Rogers Cable customers are also finding some of the company’s newest innovations a challenge to their monthly broadband usage allowances, among the lowest in Canada:

  • Rogers Remote TV Manager: Enables cable subscribers to search programming and manage PVR recordings anytime on any device;
  • Rogers Live TV. This service lets cable customers stream live TV channels on their tablets and watch shows anywhere they are in the home;
  • Rogers On Demand TV app on Microsoft’s Xbox 360 LIVE platform, bringing Rogers On Demand TV to the gaming console;
  • A refresh of the digital cable user interface, improving ease of use for the Whole Home PVR and a better program guide and search function.

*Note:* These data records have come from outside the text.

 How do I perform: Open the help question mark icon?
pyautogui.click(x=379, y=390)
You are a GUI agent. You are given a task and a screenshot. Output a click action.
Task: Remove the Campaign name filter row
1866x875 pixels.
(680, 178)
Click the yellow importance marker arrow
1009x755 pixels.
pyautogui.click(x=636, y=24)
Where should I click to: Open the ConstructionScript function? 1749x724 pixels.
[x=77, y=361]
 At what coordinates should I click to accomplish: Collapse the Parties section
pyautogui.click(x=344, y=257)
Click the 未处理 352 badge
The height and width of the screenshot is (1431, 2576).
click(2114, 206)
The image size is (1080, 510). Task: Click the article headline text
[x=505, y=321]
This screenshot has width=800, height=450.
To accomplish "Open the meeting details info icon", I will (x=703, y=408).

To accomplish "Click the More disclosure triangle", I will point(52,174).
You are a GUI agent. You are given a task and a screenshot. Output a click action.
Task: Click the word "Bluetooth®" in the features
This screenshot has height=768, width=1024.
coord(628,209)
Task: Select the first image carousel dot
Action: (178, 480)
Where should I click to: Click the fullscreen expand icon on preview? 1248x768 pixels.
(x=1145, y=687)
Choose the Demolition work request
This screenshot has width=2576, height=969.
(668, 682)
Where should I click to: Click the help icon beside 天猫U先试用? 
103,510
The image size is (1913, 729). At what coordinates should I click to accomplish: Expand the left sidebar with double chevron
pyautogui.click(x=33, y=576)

In the long term, Rogers is moving towards an IP-based delivery system for its video programming, allowing the company to deliver video across different platforms more efficiently.  As Rogers converts the rest of its cable systems to digital cable, it is opening up new broadband capacity — a critical part of the company’s revenues.

Rogers admits it uses data caps to drive revenue.  By moving customers into higher usage, more expensive tiers, Rogers is able to drive revenue upwards as well.

“As customers continue every quarter, in and out, to consume more and more and spend more and more time on the Internet, we think it’s both a great opportunity for us and a welcome addition to the product offering from a customer perspective,” Bruce said.